**O PROBLEMA**
Dê seguimento ao texto sobre o ciclo de cinema marginal brasileiro, escrevendo a partir da última frase apresentada.

Mas, entre meados dos anos 60 e meados dos 70, floresceu no Brasil um cinema muito mais marginal e selvagem, comparado com o qual os filmes de Bressane e Sganzerla são obras elegantes de cinéfilos refinados.
O ciclo "Nos Subterrâneos do Cinema Brasileiro", que vai de hoje a domingo, na Sala Cinemateca, em São Paulo, oferece uma boa idéia do que foi essa efervescente produção.
Entre os filmes programados há desde clássicos do terror, como "Exorcismo Negro" (1974), de José Mojica Marins, até raridades, como o curioso "Cristais de Sangue" (1975), fantasia histórica ambientada na Chapada Diamantina no período colonial e dirigida pela italiana radicada em São Paulo Luna Alkalay.
No filme de Mojica, o cineasta encena pela primeira vez o confronto entre ele próprio e sua criatura, o Zé do Caixão, num exercício bárbaro (nos dois sentidos) de metalinguagem.
O próprio Mojica dirige um dos episódios da "Trilogia do Terror" (1968), no qual um homem tem uma crise de catalepsia, cumprindo sua própria premonição de ser enterrado vivo.
Na mesma trilogia, o episódio dirigido por Luís Sérgio Person, "Procissão dos Mortos", é um dos primeiros filmes a tratar da guerrilha no Brasil, ainda que em chave fantástica: guerrilheiros fantasmas aterrorizam uma cidadezinha do interior.
A trilogia se completa com o episódio de Ozualdo Candeias, marginal entre marginais: "O Acordo" trata do pacto demoníaco pelo qual uma mãe entrega sua filha virgem ao Diabo.
Alegoria e sexo
Mas nem tudo é terror no ciclo. Há também a vertente alegórica, representada por "Orgia, ou o Homem que Deu Cria", única incursão cinematográfica do escritor João Silvério Trevisan.

**DADOS FORNECIDOS**
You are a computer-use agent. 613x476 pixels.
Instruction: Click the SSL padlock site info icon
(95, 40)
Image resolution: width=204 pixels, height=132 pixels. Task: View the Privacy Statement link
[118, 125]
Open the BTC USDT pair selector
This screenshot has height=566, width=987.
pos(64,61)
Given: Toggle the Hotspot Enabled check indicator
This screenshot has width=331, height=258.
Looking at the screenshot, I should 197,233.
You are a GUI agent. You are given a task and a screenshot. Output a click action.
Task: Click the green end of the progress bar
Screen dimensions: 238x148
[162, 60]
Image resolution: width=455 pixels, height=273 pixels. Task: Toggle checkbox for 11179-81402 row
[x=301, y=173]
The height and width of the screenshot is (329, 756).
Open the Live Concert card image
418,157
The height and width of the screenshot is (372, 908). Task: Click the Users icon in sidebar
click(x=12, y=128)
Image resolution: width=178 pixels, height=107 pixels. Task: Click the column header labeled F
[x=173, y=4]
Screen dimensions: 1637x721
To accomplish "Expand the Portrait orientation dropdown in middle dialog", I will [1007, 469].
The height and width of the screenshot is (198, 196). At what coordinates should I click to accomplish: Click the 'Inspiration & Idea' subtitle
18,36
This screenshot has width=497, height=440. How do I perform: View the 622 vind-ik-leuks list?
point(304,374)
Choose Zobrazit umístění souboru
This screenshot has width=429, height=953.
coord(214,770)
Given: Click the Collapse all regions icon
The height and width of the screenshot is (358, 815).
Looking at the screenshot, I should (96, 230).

**RESULTADO DA TAREFA**
Nela, um camponês parte para a cidade grande depois de matar o pai e, no caminho, encontra um anjo, um cangaceiro, um fugitivo e um intelectual, todos à procura do Brasil.
O tema do sexo, que então começava a se tornar hegemônico no cinema comercial brasileiro, recebe um tratamento original no clássico "O Pornógrafo", de João Callegaro, paródia de filme policial centrada numa editora de revistas pornográficas.
Outro destaque da programação é "Meteorango Kid, o Herói Intergalático" (1969), de André Luiz Oliveira. Nesse marco do cinema psicodélico, um jovem estudante rebela-se contra os pais, toma drogas, é atacado por vampiros e vê discos voadores. Tudo isso no dia do seu aniversário.
O tema da decadência familiar burguesa reaparece em "Sagrada Família" (1970), de Sylvio Lanna. Ao longo de uma viagem, os quatro integrantes de uma família vão se desfazendo de seus bens e regredindo à barbárie.
Por fim, há o curioso "Emmanuelo... o Belo" (1978), de Nilo Machado, em que um universitário mulherengo, depois de um acidente, é visitado no hospital por várias de suas namoradas, que passam a brigar entre si e com o rapaz. Pelas referências, soa como uma versão pervertida do Truffaut de "O Homem que Amava as Mulheres".
Precários, tateantes, não raro estridentes, esses são filmes realizados com uma liberdade de idéias e de linguagem sem precedentes em nosso cinema.
NOS SUBTERRÂNEOS DO CINEMA BRASILEIRO
Onde: Sala Cinemateca (lgo. Sen. Raul Cardoso, 207, SP, tel. 0/ xx/11/5084-2177)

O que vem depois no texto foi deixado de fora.